[Start of section]

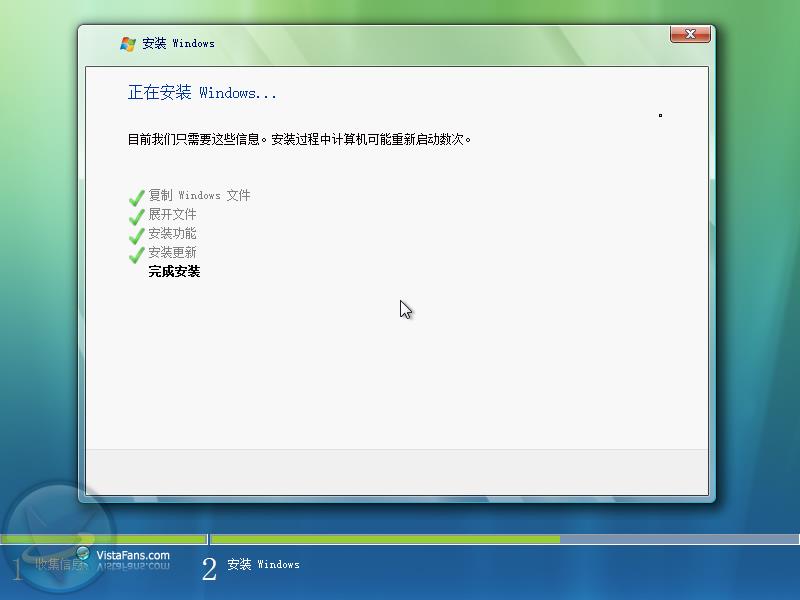The height and width of the screenshot is (600, 800).
Task: Click the checkmark beside 安装更新
Action: tap(137, 252)
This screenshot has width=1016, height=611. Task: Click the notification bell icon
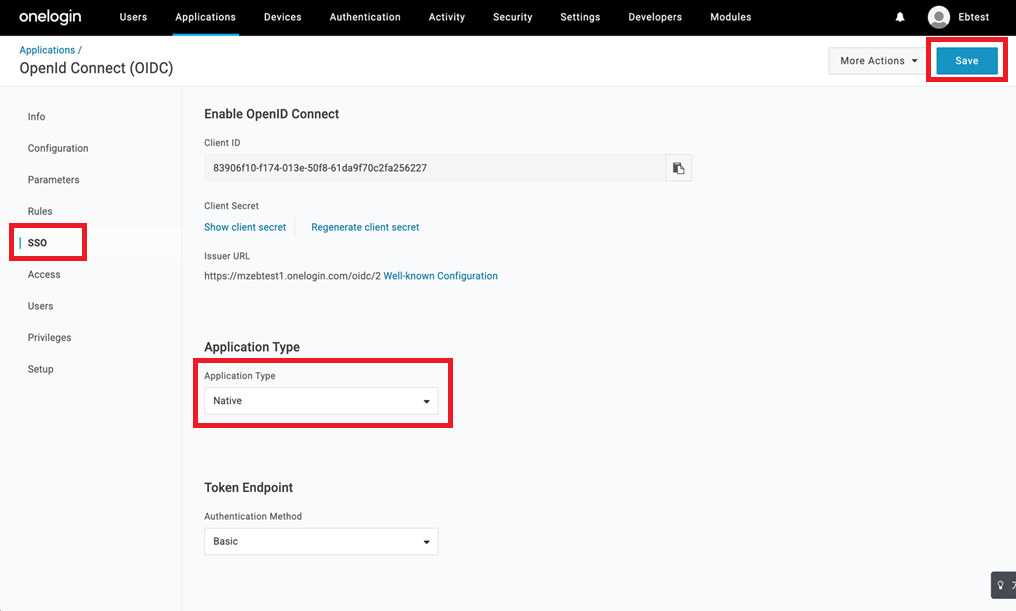pos(900,17)
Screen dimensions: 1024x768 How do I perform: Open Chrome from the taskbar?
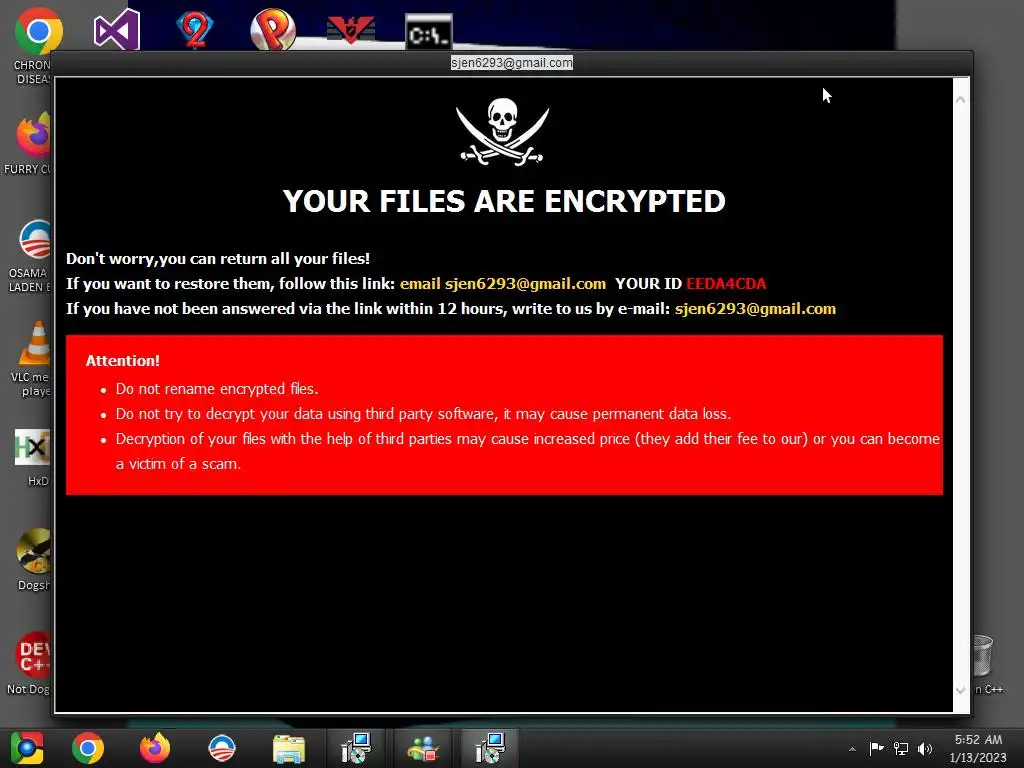coord(88,748)
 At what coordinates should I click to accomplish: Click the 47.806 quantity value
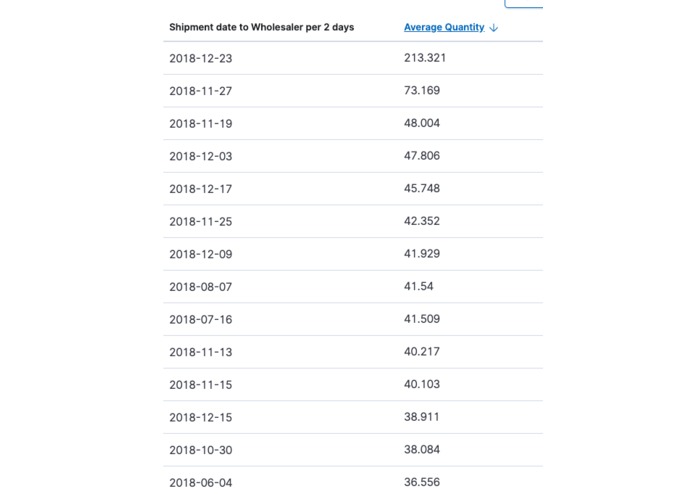tap(422, 156)
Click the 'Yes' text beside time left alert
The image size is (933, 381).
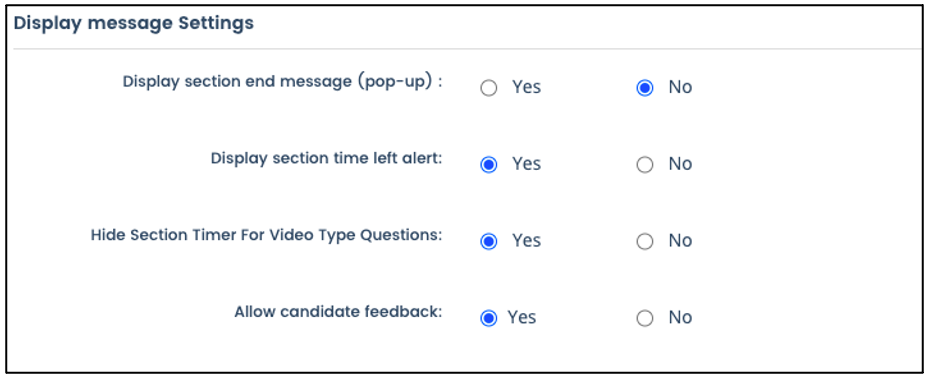click(x=527, y=164)
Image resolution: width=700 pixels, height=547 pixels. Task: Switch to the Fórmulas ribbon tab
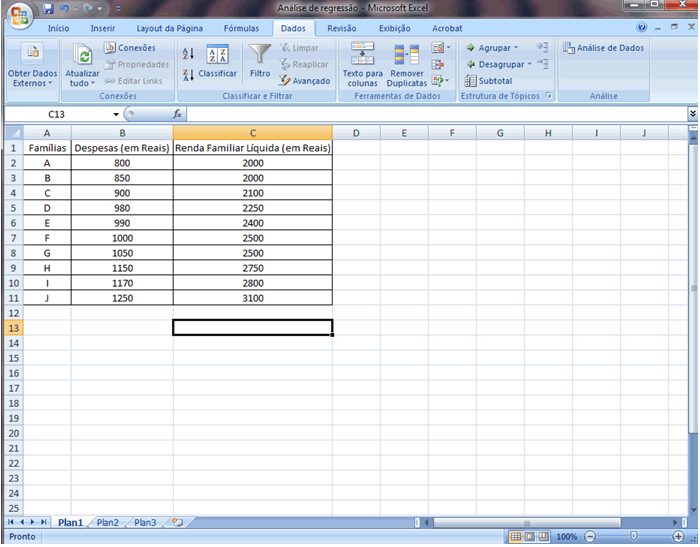click(241, 29)
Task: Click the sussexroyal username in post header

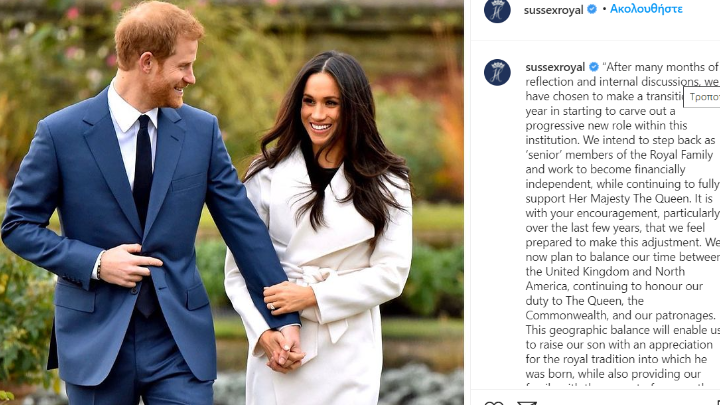Action: [553, 10]
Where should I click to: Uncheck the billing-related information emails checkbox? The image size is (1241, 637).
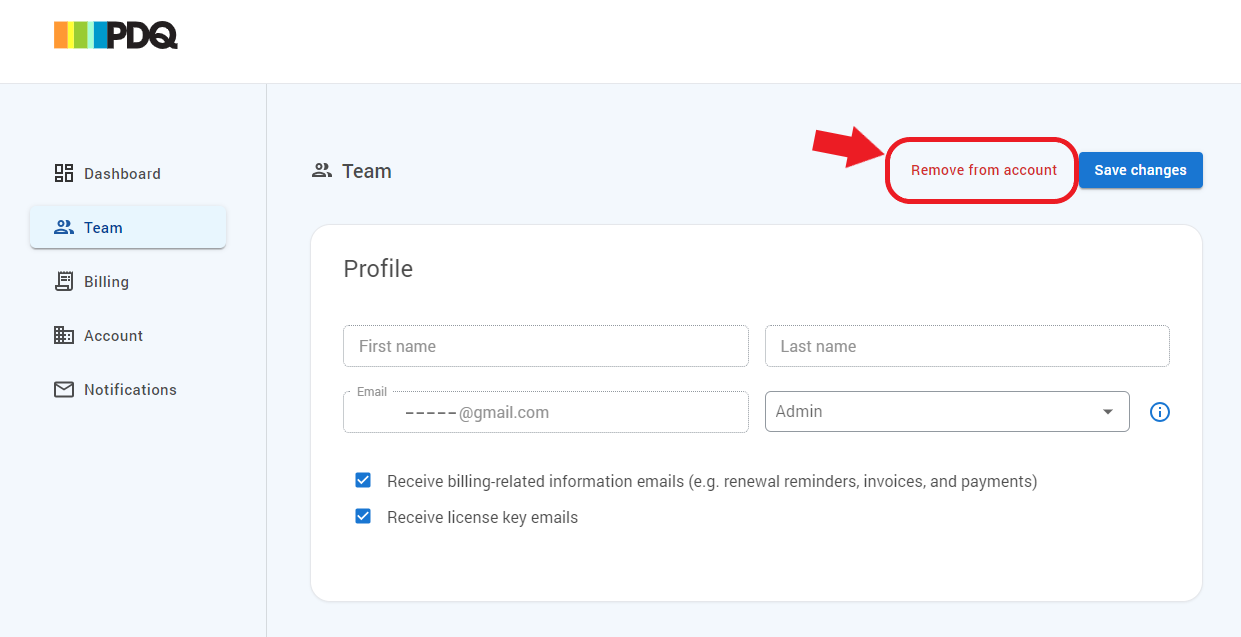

[End of section]

EXERCISE OBJECTIVE =
From the line containing "Click the 'Yes' text beside time left alert" down to the last line of the entries above, retype each line exactly as it stands, but skip the pictures.

ANSWER AREA =
Click the 'Yes' text beside time left alert
The image size is (933, 381).
click(x=527, y=164)
Image resolution: width=700 pixels, height=547 pixels. Task: Switch to the Fórmulas ribbon tab
click(241, 29)
Task: Click the sussexroyal username in post header

Action: [553, 10]
Where should I click to: Uncheck the billing-related information emails checkbox? The image size is (1241, 637).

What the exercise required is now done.